Abstract

Histology faculty in the Doctor of Osteopathy (DO) program at the Philadelphia College of Osteopathic Medicine revised the delivery methodology of first‐year histology content in order to improve student performance, increase social interaction among students and faculty, shift to an all‐distance learning environment, and align curricula across our three campuses. This abstract describes an Action Research approach to implementing a Community of Inquiry (CoI) model of learning during a time of unprecedented change at both the program and the global level. An Action Research approach is a pragmatic methodology for improving medical education practice by incorporating change in a collaborative, reflective, cyclical, planned, and practical manner. We chose the CoI model of learning as it is a collaborative‐constructivist approach to instruction and well suited for online and team‐based learning. This model encompasses three prongs to delivering content: a teaching, social, and cognitive presence. In our curriculum, the teaching presence is composed of curated content in the form of self‐guided learning activities (videos, text, assessments) delivered through the Tophat learning platform and organized to support retrieval, interleaving, and spaced learning; the social presence involves student interactions online and in the classroom through discussion boards and team‐based learning activities (independent and faculty‐led); and the cognitive presence takes place with students interacting with learning modules, posting and responding to discussion threads, taking assessments, receiving feedback from assessments and engaging in problem solving exercises during the small‐group learning sessions.

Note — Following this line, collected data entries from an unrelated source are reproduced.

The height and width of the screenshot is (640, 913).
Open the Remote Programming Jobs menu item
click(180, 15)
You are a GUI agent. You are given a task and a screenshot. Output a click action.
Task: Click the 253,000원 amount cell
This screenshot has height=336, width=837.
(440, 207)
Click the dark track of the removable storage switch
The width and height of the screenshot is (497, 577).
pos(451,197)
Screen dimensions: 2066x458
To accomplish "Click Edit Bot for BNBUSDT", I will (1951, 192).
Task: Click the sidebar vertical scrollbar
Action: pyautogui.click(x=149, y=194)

Within this model, students are encouraged to take responsibility for self‐directed learning, allowing for personalized investment in life‐long learning. CoI provides a platform to implement the best evidence‐based practices for histology instruction across three campuses with varying student population sizes and educational needs. Early data suggests an increase in student engagement and an improvement in student performance. We believe our model provides insight into effective curricular design for the ever‐changing face of undergraduate medical education.